• [Work to do]:
A - From the forum thread about Zen's goat kids, extract the passage that begins at the words "Yes, I do! That" and stops after "(Sep 27, 2008)".
B - Extend the forum thread about Zen's goat kids, carrying on from its last line.
═════ Quoted passage ═════
# Zen's Kids!



## RunAround (Feb 17, 2008)

pictures before I go to sleep!

Doe:

















Doe and Buck:


----------



## Trace (Dec 29, 2008)

aww - congrats - lovely flashy babies!!!!!!


----------



## StaceyRosado (Oct 5, 2007)

oh yes the doe does look polled WOOT  oo now we must name her hehe


----------



## Sunny Daze (May 18, 2010)

Adorable! And I am so jealous you are still kidding!


----------



## StaceyRosado (Oct 5, 2007)

these are "your" buck's kids you know that right?


----------



## Lawanda (Jun 11, 2009)

Aww They are adorable!!! I had to go to work last night, so of course I missed her kidding


----------



## RunAround (Feb 17, 2008)

Yeah, he didn't give his wattles this time, but he did give his blue eyes and did finally give a polled kid


----------



## liz (Oct 5, 2007)

Adorable!!! And very flashy too  

Congratulations Ashley......and Stacey too!


----------



## Sunny Daze (May 18, 2010)

Yes, I do! That is why I am watching intently :greengrin: Glad you got a polled one! Its funny how those wattles go. Not one of Chi Chi's quads had them this time but 2 out of 3 had them last time. And bred to the same buck :chin:


----------



## WalnutGroveFarm (Sep 27, 2008)
═════ Data provided ═════
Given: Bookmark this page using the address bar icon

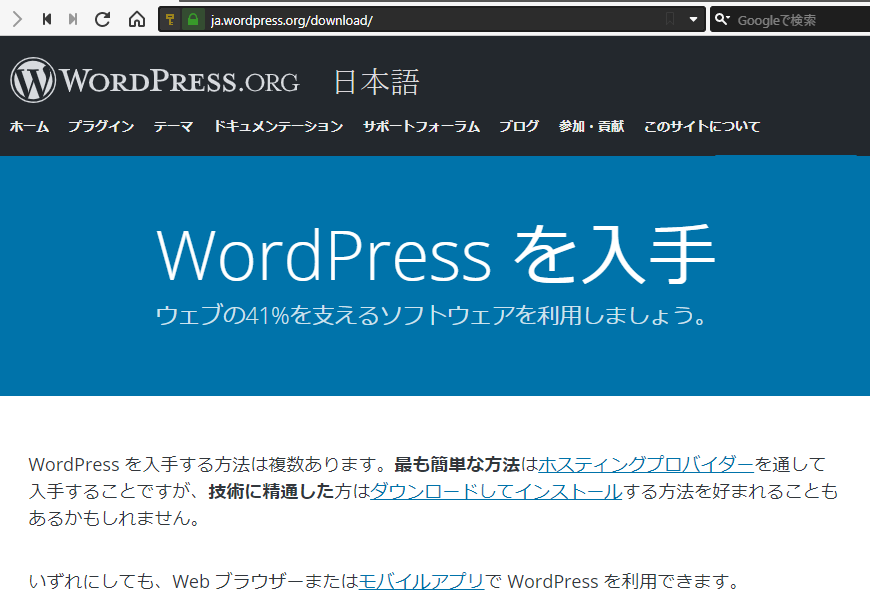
═════
• [Answers per task]:
A -
Yes, I do! That is why I am watching intently :greengrin: Glad you got a polled one! Its funny how those wattles go. Not one of Chi Chi's quads had them this time but 2 out of 3 had them last time. And bred to the same buck :chin:


----------



## WalnutGroveFarm (Sep 27, 2008)

B -
Very pretty flashy kids. Love that color congrats.


----------



## KW Farms (Jun 21, 2008)

They are adorable! Congrats!


----------



## greatcashmeres (Jul 13, 2008)

Congrats-cute as cute can be! :stars:


----------



## jdgray716 (Aug 8, 2008)

Oh, I just love then and that doe is TOOO cute. Congrats !!!!


----------



## toth boer goats (Jul 20, 2008)

Very adorable.........congrats :thumb:


----------



## RunAround (Feb 17, 2008)

New pics of Stacey's new girl:


----------



## StaceyRosado (Oct 5, 2007)

AHHHH hopelessly in love  

been posting her pictures everywhere  

:wahoo: :stars: :wahoo:


----------



## logansmommy7 (Nov 11, 2009)

WOW!!!!!! Love those spots...what a beauty!


----------



## Realfoodmama (Apr 13, 2010)

Holy adorable bat man!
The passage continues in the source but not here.